Specifically, novel techniques have been presented for integrated security modelling, IoT security, artificial intelligence for securing critical infrastructures, resilience of critical infrastructures, ethical and legal aspects of cybersecurity, combating hybrid threats to critical infrastructure, cyber and physical threats detection, increased automation for detection, prevention and mitigation measure, information and knowledge sharing, standards and regulations for the protection of critical infrastructures, common platforms for cascading effects on the different critical infrastructures, combined safety and security solutions, cyber security awareness, and the landscape of advanced combined cyber and physical threats.

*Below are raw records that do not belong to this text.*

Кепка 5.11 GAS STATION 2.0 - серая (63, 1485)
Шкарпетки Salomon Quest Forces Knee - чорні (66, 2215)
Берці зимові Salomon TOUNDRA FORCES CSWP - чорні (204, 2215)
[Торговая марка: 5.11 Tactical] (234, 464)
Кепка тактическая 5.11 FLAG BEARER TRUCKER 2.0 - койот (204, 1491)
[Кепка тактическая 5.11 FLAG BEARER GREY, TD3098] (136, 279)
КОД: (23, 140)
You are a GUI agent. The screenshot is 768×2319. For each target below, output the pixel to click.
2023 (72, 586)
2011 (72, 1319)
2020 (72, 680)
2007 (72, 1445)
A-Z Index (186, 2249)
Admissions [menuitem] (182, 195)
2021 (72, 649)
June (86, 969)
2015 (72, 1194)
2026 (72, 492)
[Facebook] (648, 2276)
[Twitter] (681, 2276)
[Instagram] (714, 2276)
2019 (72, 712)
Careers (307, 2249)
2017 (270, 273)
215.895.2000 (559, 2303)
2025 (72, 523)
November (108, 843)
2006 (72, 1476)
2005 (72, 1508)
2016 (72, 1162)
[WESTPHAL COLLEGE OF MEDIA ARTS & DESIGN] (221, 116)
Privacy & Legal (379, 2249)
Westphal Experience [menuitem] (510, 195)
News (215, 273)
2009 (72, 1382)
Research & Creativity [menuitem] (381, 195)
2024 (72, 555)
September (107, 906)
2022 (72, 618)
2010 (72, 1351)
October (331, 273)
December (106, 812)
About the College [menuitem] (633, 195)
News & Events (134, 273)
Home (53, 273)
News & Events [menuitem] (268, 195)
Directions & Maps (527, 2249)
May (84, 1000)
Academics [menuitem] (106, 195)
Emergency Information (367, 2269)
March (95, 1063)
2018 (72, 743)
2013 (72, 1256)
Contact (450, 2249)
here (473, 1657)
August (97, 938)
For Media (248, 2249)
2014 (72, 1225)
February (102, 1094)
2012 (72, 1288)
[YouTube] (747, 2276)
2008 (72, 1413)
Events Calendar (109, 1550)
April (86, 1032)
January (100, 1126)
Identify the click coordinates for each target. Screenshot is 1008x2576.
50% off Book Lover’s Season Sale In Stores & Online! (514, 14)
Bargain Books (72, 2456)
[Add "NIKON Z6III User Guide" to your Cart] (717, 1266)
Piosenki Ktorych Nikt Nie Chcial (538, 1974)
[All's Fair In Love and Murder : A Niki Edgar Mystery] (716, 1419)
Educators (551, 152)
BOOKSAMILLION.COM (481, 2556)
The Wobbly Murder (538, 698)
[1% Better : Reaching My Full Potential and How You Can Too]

The workshop included three opening remarks, three keynote speeches, twenty-one project presentations, two roundtable and panel discussions, twenty-one thematic presentations, and closing remarks. The audience included scientists and experts in the field of critical infrastructure protection, CISOs, CIOs, CERTs, CSIRTs, CSOs, cyber and physical security experts representing different sectors and policy makers for critical infrastructure protection.